# Input records:
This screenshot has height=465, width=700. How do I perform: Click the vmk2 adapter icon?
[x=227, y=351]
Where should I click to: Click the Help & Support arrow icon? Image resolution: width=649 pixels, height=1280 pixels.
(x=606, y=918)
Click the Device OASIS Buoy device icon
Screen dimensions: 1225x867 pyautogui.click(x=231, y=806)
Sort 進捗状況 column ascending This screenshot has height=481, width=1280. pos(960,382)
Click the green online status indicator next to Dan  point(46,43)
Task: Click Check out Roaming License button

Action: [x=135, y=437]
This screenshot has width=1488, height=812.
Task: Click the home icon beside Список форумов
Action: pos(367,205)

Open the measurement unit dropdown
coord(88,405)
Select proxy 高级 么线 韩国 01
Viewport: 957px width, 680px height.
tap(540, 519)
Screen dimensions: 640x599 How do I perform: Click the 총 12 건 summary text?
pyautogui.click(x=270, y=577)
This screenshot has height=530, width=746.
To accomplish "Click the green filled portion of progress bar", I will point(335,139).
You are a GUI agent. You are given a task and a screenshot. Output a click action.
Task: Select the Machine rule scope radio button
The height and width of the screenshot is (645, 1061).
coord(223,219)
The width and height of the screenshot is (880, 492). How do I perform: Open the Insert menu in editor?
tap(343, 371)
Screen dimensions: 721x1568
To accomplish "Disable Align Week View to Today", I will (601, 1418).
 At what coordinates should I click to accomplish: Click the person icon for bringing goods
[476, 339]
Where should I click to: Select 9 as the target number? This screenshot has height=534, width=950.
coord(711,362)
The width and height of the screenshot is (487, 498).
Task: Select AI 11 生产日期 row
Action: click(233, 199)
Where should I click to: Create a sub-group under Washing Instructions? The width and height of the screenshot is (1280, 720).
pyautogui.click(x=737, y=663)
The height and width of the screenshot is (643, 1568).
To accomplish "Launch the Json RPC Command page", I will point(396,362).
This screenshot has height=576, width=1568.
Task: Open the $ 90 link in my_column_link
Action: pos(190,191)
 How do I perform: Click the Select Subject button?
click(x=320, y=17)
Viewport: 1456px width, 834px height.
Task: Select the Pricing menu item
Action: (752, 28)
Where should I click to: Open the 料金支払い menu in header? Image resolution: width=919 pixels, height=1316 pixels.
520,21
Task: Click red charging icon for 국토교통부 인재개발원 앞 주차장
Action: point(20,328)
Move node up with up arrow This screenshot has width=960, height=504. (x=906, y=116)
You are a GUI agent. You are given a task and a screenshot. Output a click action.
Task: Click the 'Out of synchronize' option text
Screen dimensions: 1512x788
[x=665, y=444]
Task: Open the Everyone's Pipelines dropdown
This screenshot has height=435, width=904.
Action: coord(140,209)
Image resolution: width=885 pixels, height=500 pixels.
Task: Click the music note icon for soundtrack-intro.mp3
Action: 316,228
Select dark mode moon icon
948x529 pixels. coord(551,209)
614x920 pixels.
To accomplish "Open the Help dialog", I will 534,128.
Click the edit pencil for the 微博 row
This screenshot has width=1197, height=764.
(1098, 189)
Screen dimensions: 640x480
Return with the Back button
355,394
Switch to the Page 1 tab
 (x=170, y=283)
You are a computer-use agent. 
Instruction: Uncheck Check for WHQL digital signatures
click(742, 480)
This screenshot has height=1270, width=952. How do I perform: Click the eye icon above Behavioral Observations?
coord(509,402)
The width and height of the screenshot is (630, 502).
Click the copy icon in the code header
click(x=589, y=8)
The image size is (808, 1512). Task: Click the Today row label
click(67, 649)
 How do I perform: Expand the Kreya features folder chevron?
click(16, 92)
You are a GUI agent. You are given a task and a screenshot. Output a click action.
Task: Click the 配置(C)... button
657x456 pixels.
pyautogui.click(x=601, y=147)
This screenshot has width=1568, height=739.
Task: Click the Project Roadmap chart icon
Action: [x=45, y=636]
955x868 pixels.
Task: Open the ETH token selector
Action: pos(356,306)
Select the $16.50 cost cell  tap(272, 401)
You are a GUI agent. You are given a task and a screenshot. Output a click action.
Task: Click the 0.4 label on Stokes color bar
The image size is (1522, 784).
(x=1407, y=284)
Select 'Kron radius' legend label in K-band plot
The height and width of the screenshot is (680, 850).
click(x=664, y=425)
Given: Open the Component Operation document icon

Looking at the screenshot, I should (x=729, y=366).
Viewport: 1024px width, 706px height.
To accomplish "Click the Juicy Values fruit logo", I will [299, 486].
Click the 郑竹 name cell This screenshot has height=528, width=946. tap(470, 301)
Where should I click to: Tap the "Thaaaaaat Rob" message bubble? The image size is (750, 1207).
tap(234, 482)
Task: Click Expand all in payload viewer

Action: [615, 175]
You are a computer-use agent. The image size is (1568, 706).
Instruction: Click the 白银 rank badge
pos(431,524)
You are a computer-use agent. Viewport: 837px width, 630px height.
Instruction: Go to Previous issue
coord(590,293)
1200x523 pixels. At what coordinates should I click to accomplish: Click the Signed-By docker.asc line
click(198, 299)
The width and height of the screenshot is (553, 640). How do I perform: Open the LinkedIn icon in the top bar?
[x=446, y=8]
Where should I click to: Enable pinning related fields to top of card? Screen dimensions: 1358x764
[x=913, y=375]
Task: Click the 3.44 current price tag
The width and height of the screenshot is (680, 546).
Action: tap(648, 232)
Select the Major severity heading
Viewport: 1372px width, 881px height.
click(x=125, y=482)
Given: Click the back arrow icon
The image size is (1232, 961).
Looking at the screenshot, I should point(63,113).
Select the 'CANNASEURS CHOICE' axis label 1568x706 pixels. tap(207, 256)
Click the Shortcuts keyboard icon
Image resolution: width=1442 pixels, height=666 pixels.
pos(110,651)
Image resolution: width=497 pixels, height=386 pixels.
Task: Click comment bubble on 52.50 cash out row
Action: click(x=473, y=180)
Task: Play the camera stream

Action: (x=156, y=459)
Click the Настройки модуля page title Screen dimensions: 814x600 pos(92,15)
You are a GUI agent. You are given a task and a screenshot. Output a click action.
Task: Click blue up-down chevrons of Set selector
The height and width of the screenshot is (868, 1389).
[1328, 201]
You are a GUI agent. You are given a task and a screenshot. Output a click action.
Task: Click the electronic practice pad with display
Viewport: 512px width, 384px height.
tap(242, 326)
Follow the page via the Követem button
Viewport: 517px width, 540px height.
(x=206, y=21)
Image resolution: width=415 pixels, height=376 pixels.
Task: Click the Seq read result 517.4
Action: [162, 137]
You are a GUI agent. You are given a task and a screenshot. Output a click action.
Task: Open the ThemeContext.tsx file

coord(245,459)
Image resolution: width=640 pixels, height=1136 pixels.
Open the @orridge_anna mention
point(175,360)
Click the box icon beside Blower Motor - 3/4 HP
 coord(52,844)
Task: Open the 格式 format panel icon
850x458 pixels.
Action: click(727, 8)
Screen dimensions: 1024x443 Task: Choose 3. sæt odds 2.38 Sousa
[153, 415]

# Brief:
Would you copy out each line of the records above where the word "computer" occurs?

# Output of the exercise:
You are a computer-use agent. 
You are a computer-use agent. The image size is (1568, 706).
You are a computer-use agent. Viewport: 837px width, 630px height.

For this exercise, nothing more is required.